TASK DATA =
○ ○ ○ ○ ○

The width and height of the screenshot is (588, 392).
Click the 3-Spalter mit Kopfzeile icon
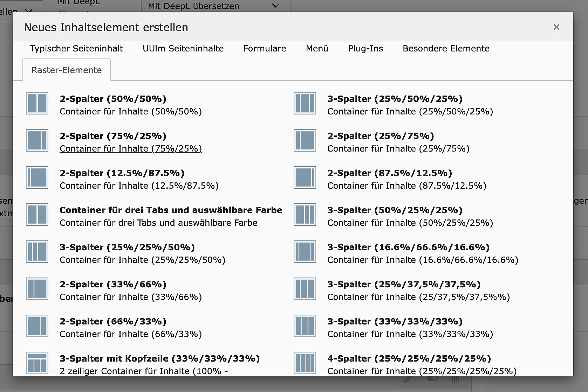(x=37, y=363)
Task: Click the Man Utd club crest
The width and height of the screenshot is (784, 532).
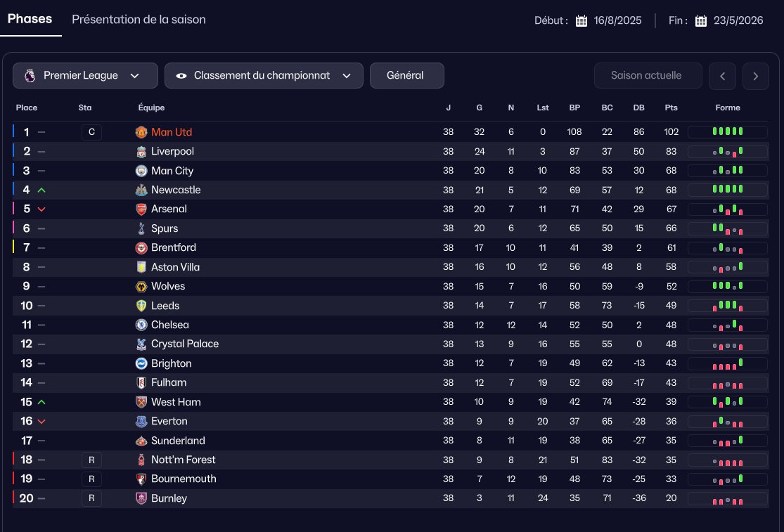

○ ○ ○ ○ ○

TASK STATEMENT = Look through the entries above. Copy each line in which the string "screenshot" occurs.

TASK ANSWER =
The width and height of the screenshot is (588, 392).
The width and height of the screenshot is (784, 532).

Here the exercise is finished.